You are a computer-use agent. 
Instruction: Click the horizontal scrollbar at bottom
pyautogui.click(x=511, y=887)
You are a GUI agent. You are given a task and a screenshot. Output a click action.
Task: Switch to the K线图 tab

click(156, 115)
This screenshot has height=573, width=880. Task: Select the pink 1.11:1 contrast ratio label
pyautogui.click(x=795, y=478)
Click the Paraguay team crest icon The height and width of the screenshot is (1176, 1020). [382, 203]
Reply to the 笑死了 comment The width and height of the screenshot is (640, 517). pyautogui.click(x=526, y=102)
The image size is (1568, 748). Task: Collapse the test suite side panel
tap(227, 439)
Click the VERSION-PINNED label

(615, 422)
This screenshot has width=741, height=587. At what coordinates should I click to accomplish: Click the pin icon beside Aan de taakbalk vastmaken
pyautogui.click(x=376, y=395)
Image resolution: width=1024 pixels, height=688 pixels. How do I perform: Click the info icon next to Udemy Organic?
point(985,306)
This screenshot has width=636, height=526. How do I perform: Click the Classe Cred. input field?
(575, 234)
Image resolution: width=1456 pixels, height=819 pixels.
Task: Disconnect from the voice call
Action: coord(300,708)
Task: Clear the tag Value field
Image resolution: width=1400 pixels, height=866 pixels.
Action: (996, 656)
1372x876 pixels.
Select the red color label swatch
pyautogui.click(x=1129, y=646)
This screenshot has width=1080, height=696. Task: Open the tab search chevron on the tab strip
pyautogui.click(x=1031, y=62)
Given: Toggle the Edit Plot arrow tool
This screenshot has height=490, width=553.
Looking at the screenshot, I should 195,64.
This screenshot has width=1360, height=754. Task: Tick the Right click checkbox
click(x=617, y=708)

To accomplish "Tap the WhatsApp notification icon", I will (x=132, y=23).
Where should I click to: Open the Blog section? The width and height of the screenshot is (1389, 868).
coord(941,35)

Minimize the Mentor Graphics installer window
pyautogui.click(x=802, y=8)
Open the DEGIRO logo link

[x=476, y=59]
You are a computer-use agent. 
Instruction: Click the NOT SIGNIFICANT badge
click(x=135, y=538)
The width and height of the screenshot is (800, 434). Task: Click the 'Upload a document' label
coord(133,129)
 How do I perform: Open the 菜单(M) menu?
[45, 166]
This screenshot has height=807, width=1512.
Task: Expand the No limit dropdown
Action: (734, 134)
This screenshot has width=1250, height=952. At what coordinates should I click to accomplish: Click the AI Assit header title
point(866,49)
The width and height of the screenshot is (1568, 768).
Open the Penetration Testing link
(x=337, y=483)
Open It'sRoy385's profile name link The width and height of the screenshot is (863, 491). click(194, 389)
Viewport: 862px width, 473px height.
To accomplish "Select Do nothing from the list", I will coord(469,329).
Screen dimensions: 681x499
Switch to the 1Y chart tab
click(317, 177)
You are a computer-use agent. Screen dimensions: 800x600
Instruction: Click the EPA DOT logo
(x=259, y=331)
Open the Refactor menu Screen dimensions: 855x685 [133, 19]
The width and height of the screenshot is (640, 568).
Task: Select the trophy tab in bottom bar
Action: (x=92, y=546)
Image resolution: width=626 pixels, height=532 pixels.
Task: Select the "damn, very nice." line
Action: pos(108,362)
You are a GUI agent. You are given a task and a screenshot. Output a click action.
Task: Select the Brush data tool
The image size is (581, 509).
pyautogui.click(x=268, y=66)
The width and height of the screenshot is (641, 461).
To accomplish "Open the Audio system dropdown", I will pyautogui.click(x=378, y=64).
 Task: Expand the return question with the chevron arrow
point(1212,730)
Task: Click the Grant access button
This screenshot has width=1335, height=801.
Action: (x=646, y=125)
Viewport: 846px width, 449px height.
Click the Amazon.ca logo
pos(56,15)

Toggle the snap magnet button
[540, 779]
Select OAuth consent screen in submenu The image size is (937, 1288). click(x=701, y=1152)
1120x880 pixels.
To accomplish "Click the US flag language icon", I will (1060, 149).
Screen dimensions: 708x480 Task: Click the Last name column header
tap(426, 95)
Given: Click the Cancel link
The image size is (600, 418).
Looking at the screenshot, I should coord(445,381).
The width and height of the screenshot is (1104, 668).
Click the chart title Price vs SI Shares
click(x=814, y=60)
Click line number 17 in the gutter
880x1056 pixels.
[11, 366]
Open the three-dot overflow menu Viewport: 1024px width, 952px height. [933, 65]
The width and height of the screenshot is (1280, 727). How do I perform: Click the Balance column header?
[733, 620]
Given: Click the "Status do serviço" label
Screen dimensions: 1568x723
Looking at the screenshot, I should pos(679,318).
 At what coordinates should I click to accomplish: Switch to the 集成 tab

····················

TASK TO CARRY OUT: Copy out every one of the entries above word for word, with nothing left out or changed.

TASK RESULT:
You are a computer-use agent. 
Instruction: Click the horizontal scrollbar at bottom
pyautogui.click(x=511, y=887)
You are a GUI agent. You are given a task and a screenshot. Output a click action.
Task: Switch to the K线图 tab

click(156, 115)
This screenshot has height=573, width=880. Task: Select the pink 1.11:1 contrast ratio label
pyautogui.click(x=795, y=478)
Click the Paraguay team crest icon The height and width of the screenshot is (1176, 1020). [382, 203]
Reply to the 笑死了 comment The width and height of the screenshot is (640, 517). pyautogui.click(x=526, y=102)
The image size is (1568, 748). Task: Collapse the test suite side panel
tap(227, 439)
Click the VERSION-PINNED label

(615, 422)
This screenshot has width=741, height=587. At what coordinates should I click to accomplish: Click the pin icon beside Aan de taakbalk vastmaken
pyautogui.click(x=376, y=395)
Image resolution: width=1024 pixels, height=688 pixels. How do I perform: Click the info icon next to Udemy Organic?
point(985,306)
This screenshot has width=636, height=526. How do I perform: Click the Classe Cred. input field?
(575, 234)
Image resolution: width=1456 pixels, height=819 pixels.
Task: Disconnect from the voice call
Action: coord(300,708)
Task: Clear the tag Value field
Image resolution: width=1400 pixels, height=866 pixels.
Action: (996, 656)
1372x876 pixels.
Select the red color label swatch
pyautogui.click(x=1129, y=646)
This screenshot has width=1080, height=696. Task: Open the tab search chevron on the tab strip
pyautogui.click(x=1031, y=62)
Given: Toggle the Edit Plot arrow tool
This screenshot has height=490, width=553.
Looking at the screenshot, I should 195,64.
This screenshot has width=1360, height=754. Task: Tick the Right click checkbox
click(x=617, y=708)

To accomplish "Tap the WhatsApp notification icon", I will (x=132, y=23).
Where should I click to: Open the Blog section? The width and height of the screenshot is (1389, 868).
coord(941,35)

Minimize the Mentor Graphics installer window
pyautogui.click(x=802, y=8)
Open the DEGIRO logo link

[x=476, y=59]
You are a computer-use agent. 
Instruction: Click the NOT SIGNIFICANT badge
click(x=135, y=538)
The width and height of the screenshot is (800, 434). Task: Click the 'Upload a document' label
coord(133,129)
 How do I perform: Open the 菜单(M) menu?
[45, 166]
This screenshot has height=807, width=1512.
Task: Expand the No limit dropdown
Action: (734, 134)
This screenshot has width=1250, height=952. At what coordinates should I click to accomplish: Click the AI Assit header title
point(866,49)
The width and height of the screenshot is (1568, 768).
Open the Penetration Testing link
(x=337, y=483)
Open It'sRoy385's profile name link The width and height of the screenshot is (863, 491). click(194, 389)
Viewport: 862px width, 473px height.
To accomplish "Select Do nothing from the list", I will coord(469,329).
Screen dimensions: 681x499
Switch to the 1Y chart tab
click(317, 177)
You are a computer-use agent. Screen dimensions: 800x600
Instruction: Click the EPA DOT logo
(x=259, y=331)
Open the Refactor menu Screen dimensions: 855x685 [133, 19]
The width and height of the screenshot is (640, 568).
Task: Select the trophy tab in bottom bar
Action: (x=92, y=546)
Image resolution: width=626 pixels, height=532 pixels.
Task: Select the "damn, very nice." line
Action: pos(108,362)
You are a GUI agent. You are given a task and a screenshot. Output a click action.
Task: Select the Brush data tool
The image size is (581, 509).
pyautogui.click(x=268, y=66)
The width and height of the screenshot is (641, 461).
To accomplish "Open the Audio system dropdown", I will pyautogui.click(x=378, y=64).
 Task: Expand the return question with the chevron arrow
point(1212,730)
Task: Click the Grant access button
This screenshot has width=1335, height=801.
Action: (x=646, y=125)
Viewport: 846px width, 449px height.
Click the Amazon.ca logo
pos(56,15)

Toggle the snap magnet button
[540, 779]
Select OAuth consent screen in submenu The image size is (937, 1288). click(x=701, y=1152)
1120x880 pixels.
To accomplish "Click the US flag language icon", I will (1060, 149).
Screen dimensions: 708x480 Task: Click the Last name column header
tap(426, 95)
Given: Click the Cancel link
The image size is (600, 418).
Looking at the screenshot, I should coord(445,381).
The width and height of the screenshot is (1104, 668).
Click the chart title Price vs SI Shares
click(x=814, y=60)
Click line number 17 in the gutter
880x1056 pixels.
[11, 366]
Open the three-dot overflow menu Viewport: 1024px width, 952px height. [933, 65]
The width and height of the screenshot is (1280, 727). How do I perform: Click the Balance column header?
[733, 620]
Given: Click the "Status do serviço" label
Screen dimensions: 1568x723
Looking at the screenshot, I should pos(679,318).
 At what coordinates should I click to accomplish: Switch to the 集成 tab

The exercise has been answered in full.